Nombre de commentaires qu’on peut y lire portent sur la différence d’avec le 1er groupe où il y a de la chicane, des attaques, etc.

Dans ce groupe Radiovores vous pouvez y lire des anecdotes, des présentations de gens qui travaillent (ou ont travaillé) dans des stations partout au Québec -surtout- du communautaire ou des radios étudiantes, aux stations privées ou à Radio-Canada, des photos d’archives ou actuelles, etc. L’engouement est véritable, la radio a une longue histoire passionnante. Il peut se publier des offres d’emploi, des discussions sur tout, même sur les salaires des animateurs de radio, les disparités entre hommes et femmes, entre régions, entre vedettes et débutant⸱e⸱s. C’est très intéressant. 

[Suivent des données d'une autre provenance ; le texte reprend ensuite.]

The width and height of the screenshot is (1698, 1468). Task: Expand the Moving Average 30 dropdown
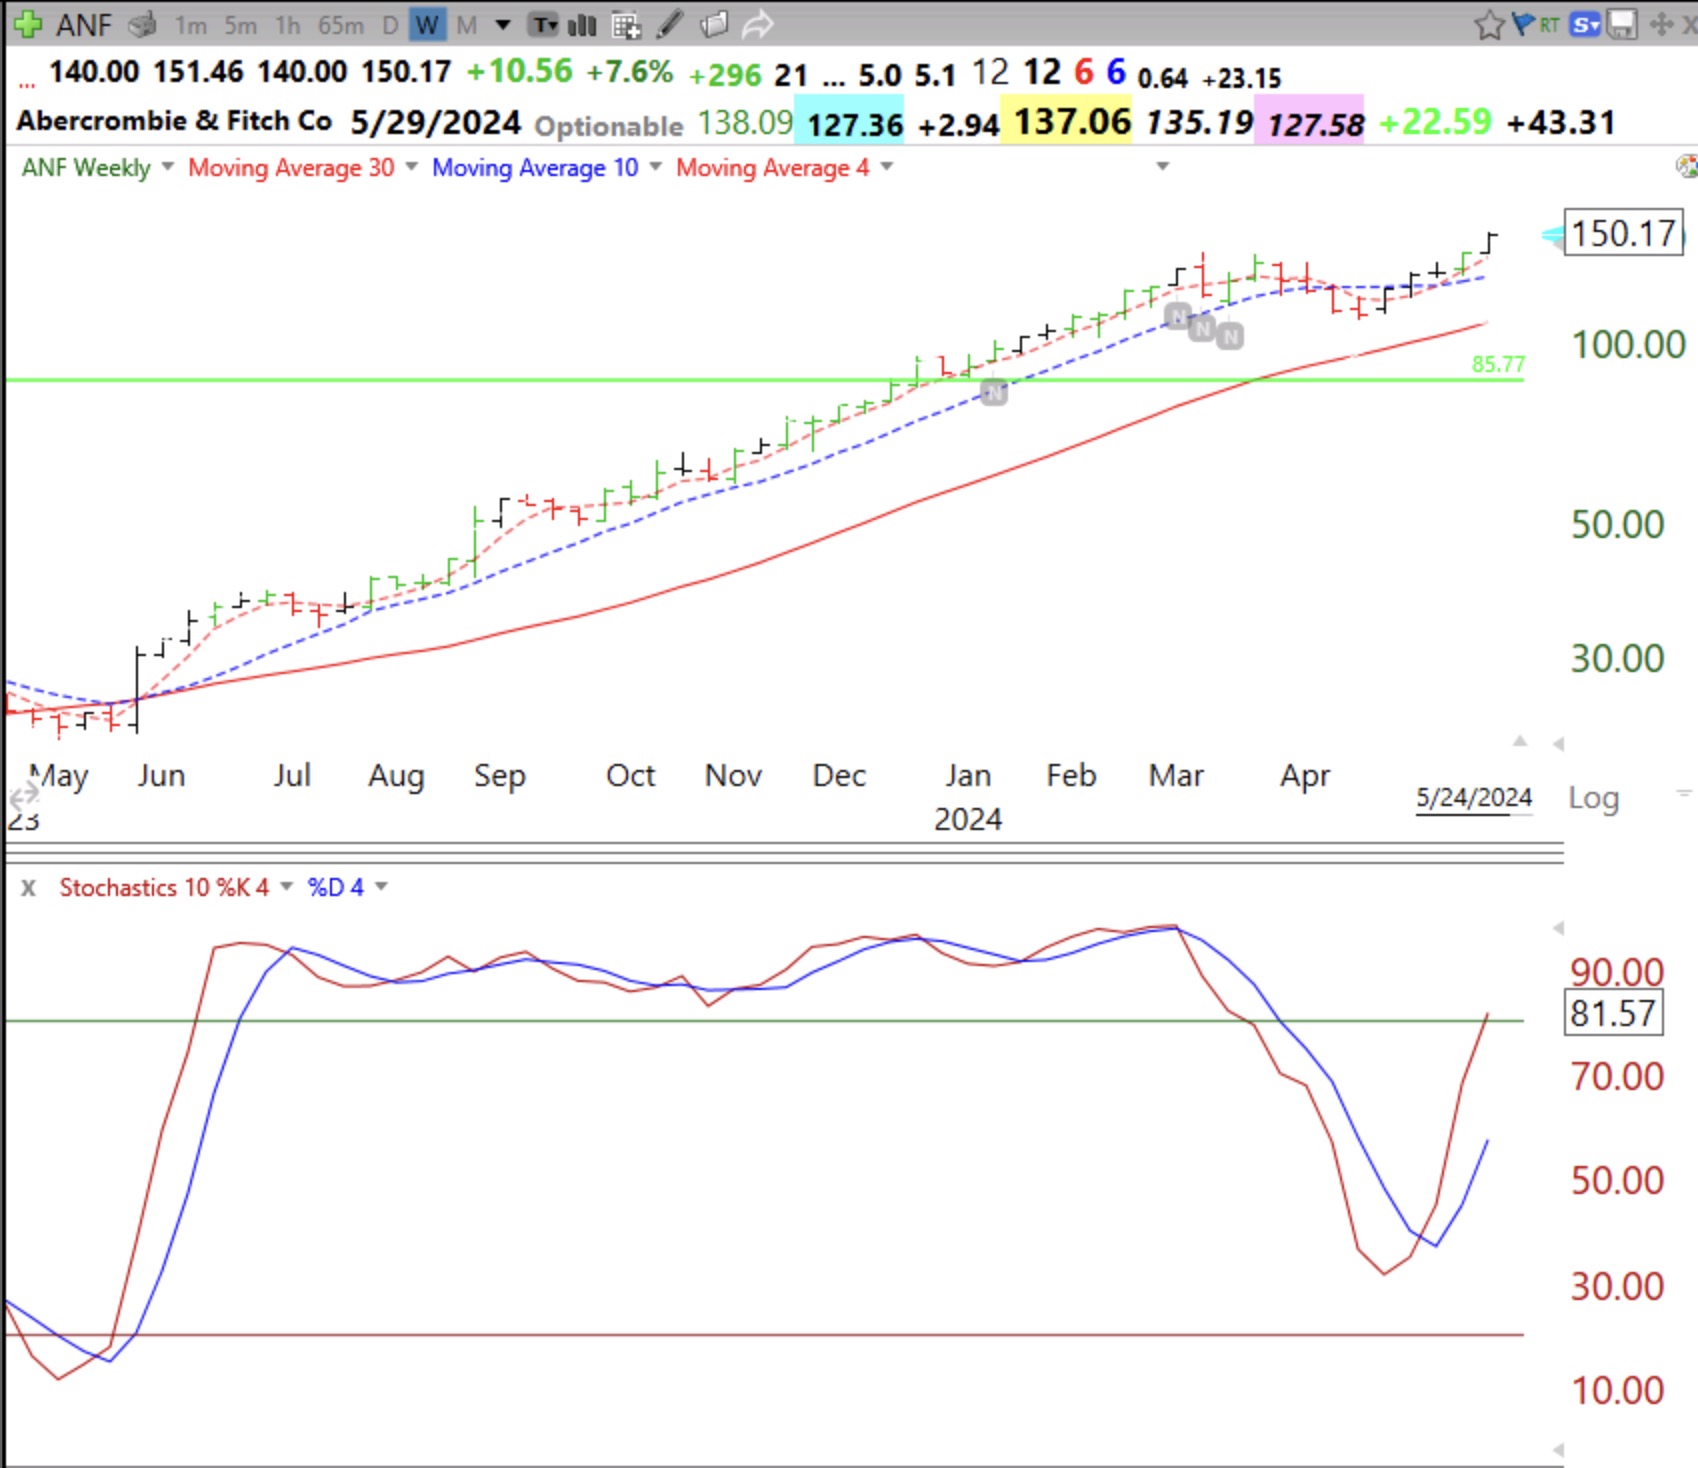[x=410, y=167]
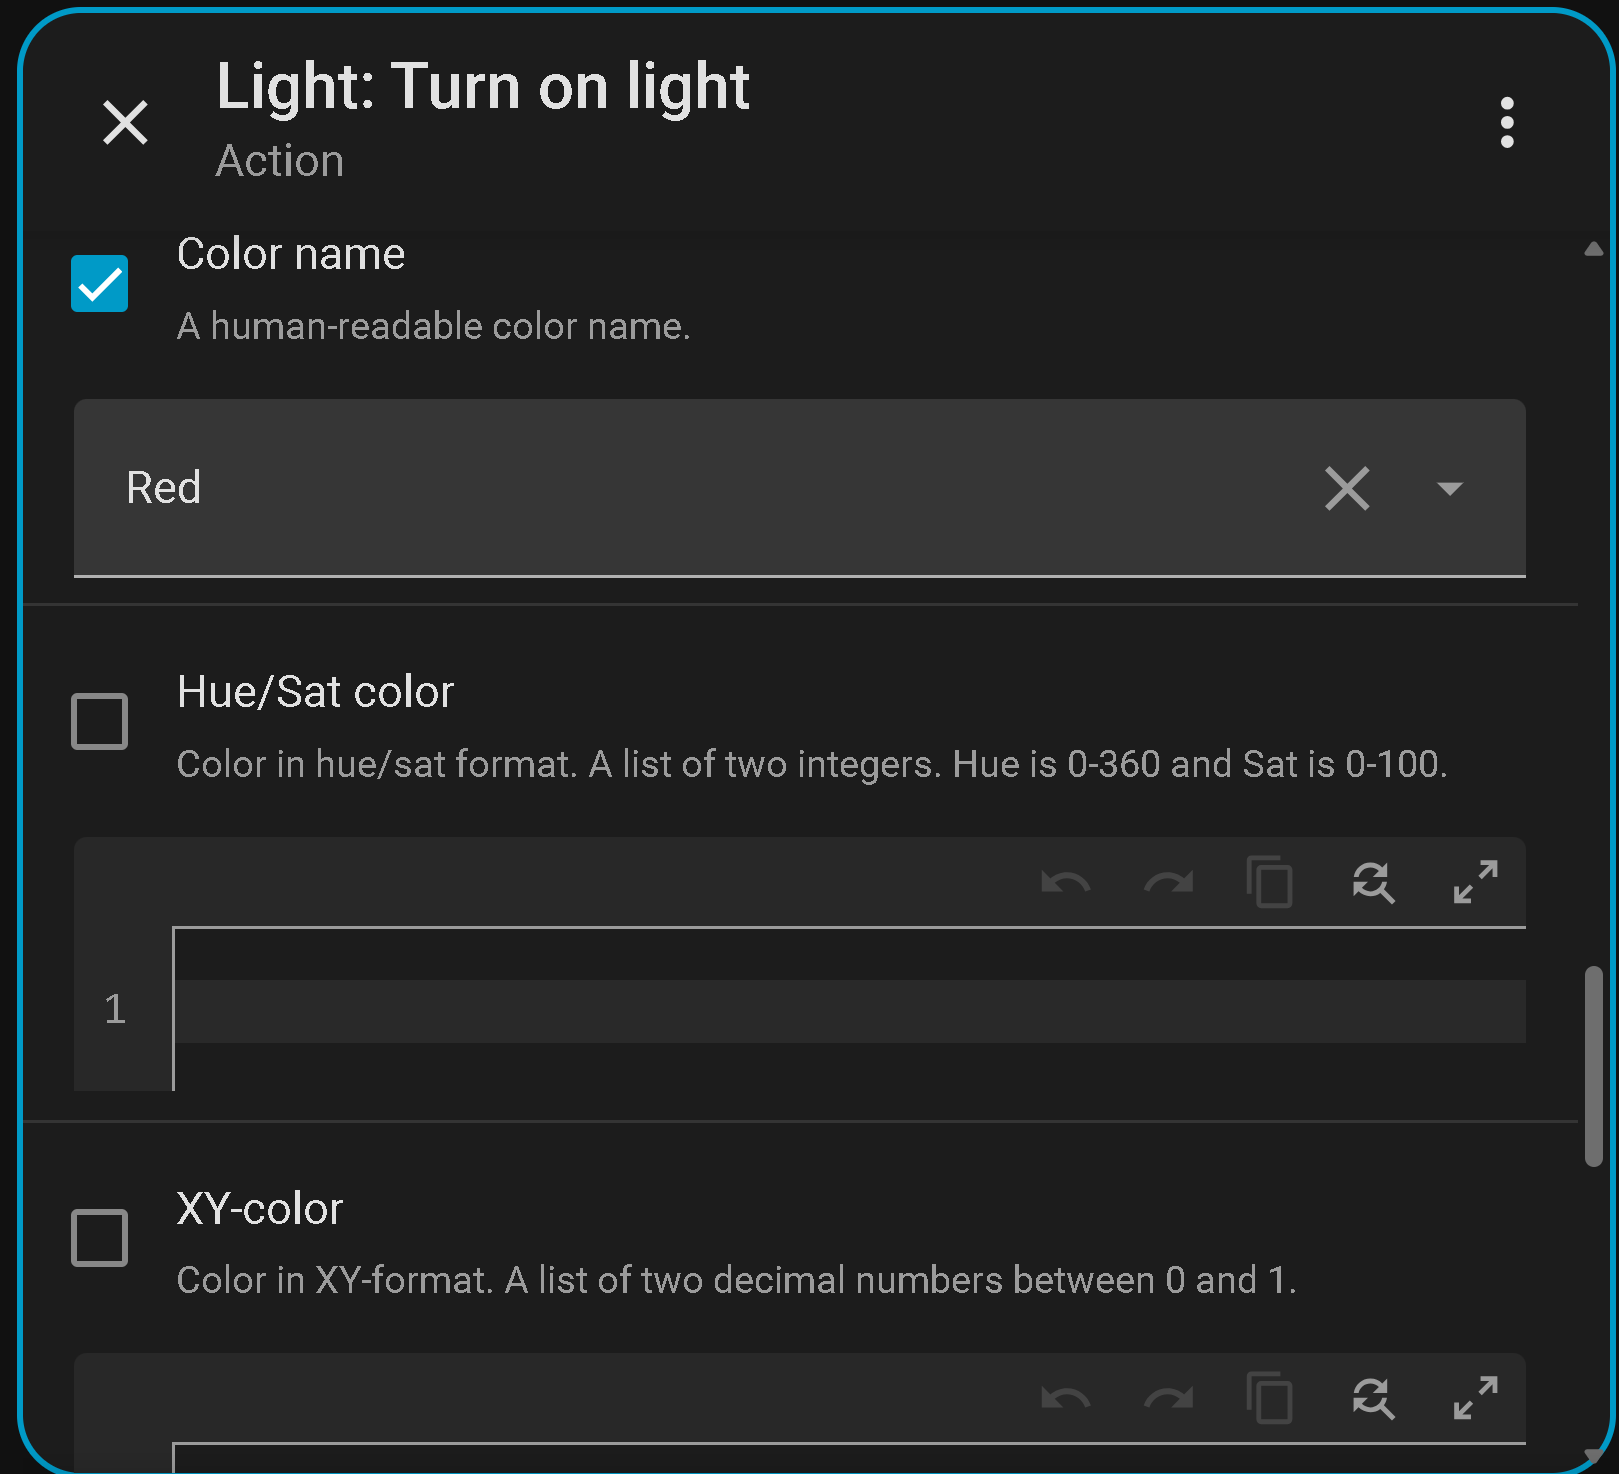The height and width of the screenshot is (1474, 1619).
Task: Expand XY-color editor to fullscreen
Action: 1475,1399
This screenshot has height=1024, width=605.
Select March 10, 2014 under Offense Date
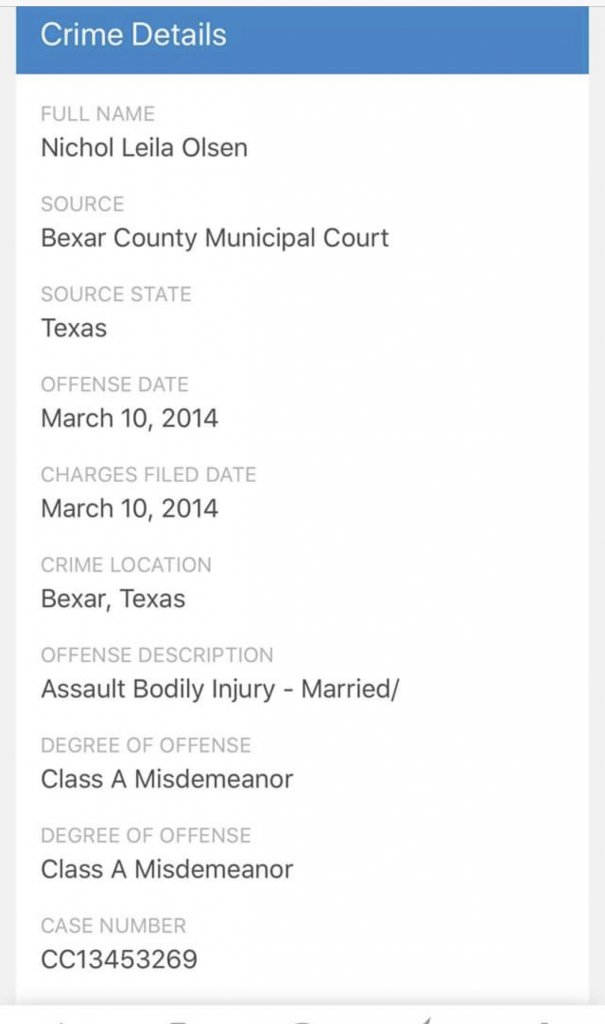(x=129, y=418)
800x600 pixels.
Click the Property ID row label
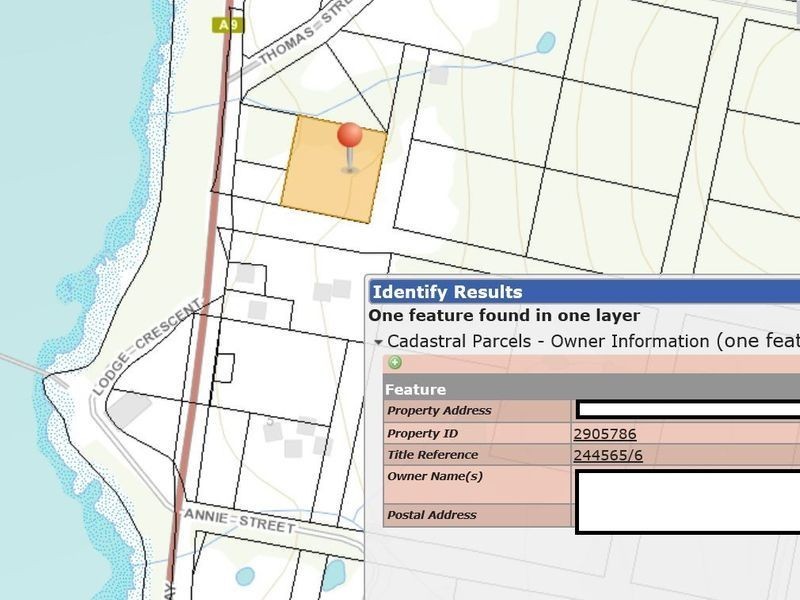[422, 434]
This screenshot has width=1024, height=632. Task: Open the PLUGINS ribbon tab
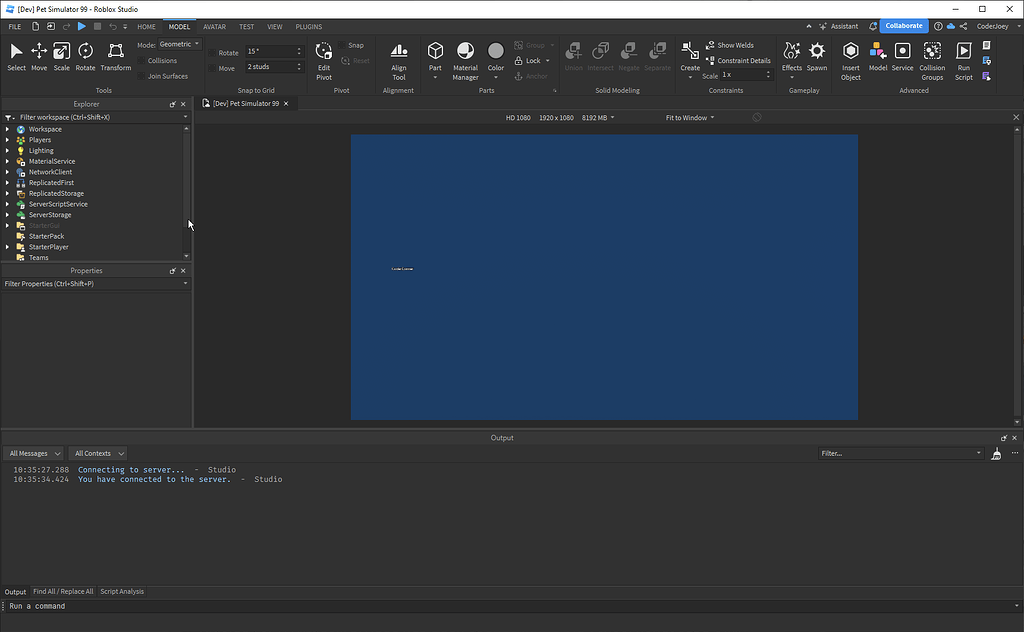308,27
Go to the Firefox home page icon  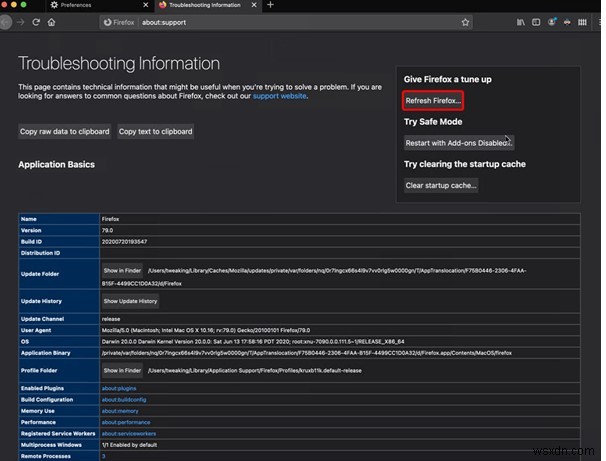click(53, 21)
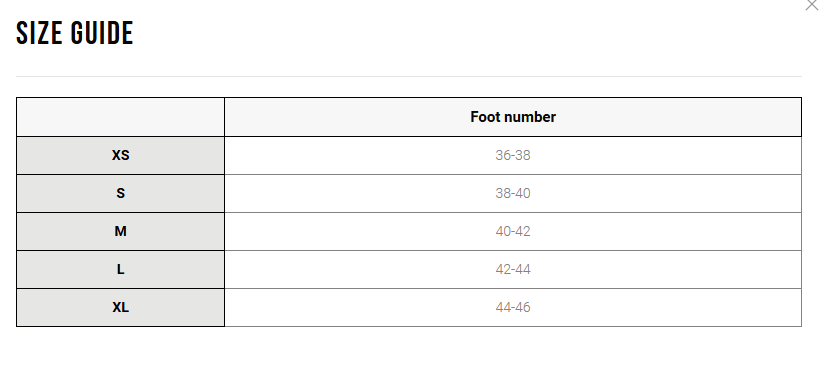This screenshot has height=371, width=828.
Task: Click the word Foot in the header
Action: pyautogui.click(x=483, y=117)
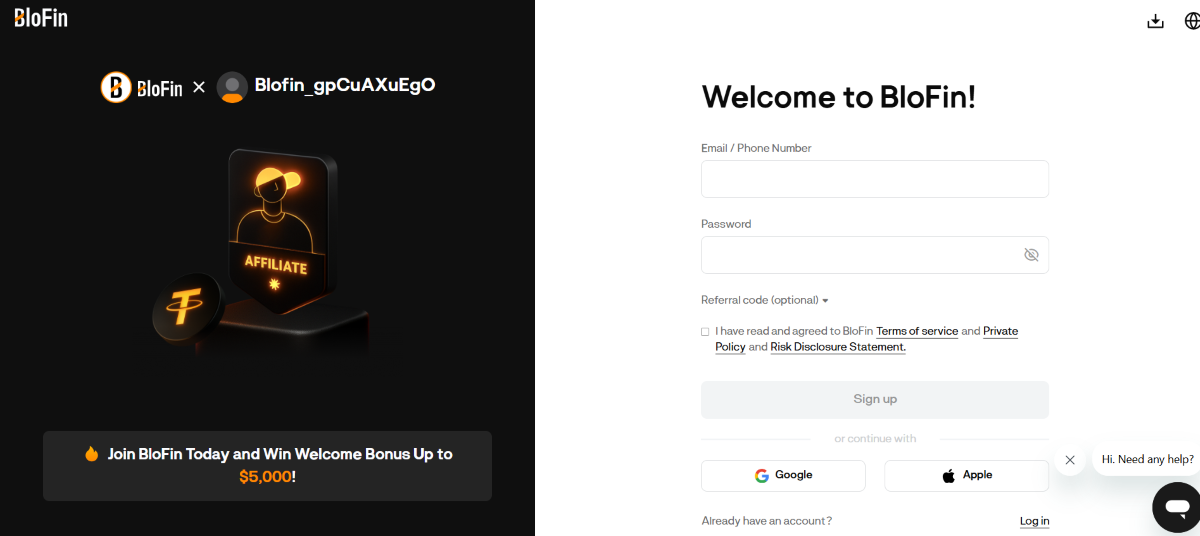Click the BloFin logo in top-left corner
This screenshot has width=1200, height=536.
[41, 17]
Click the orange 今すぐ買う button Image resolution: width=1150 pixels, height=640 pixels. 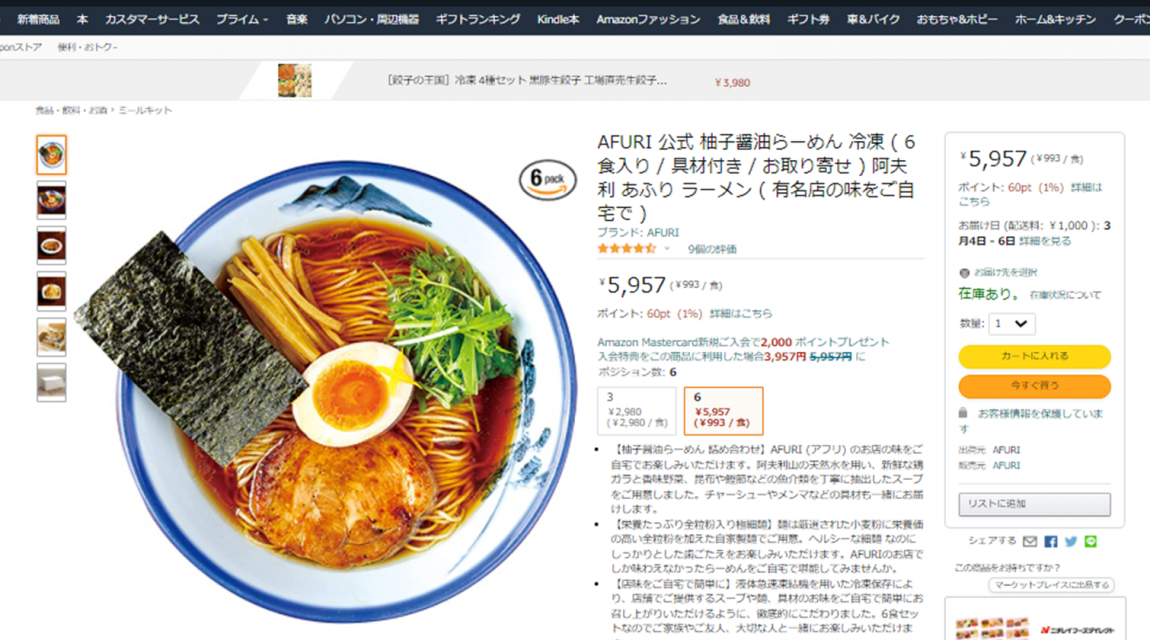tap(1034, 386)
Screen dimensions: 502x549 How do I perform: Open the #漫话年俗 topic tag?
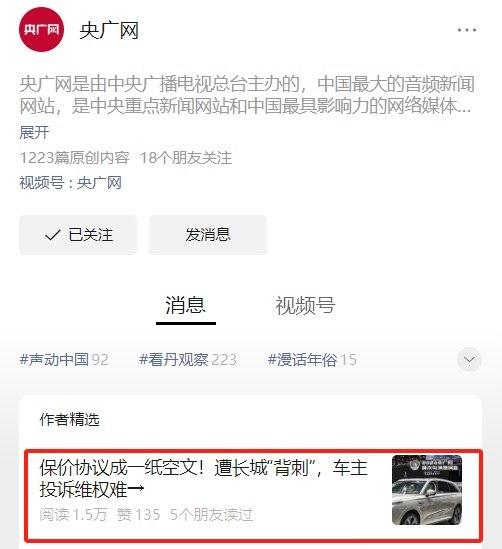312,360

De nombreux commentaires et quelques statuts glissent des mots, font des allusions, des clins d’œil au sujet tabou, c’est-à-dire la radio-poubelle dont on ne parle jamais. Il y a des modératrices et modérateurs qui ont été choisis et tout se passe bien, jusqu’à maintenant. Des membres ont travaillé ou travaillent à Radio X, des fans de radio parlent du passé quand leurs parents écoutaient André Arthur. C’est un groupe pour la radio de partout, pas seulement de Québec, le sujet est plus facile à éviter dirons-nous… Il reste que la radio-poubelle (le type de radio – pas une station ou une autre) entache tout le domaine de la radio ainsi que les personnes qui y œuvrent, qui y font un excellent boulot, qui y consacrent parfois leur vie.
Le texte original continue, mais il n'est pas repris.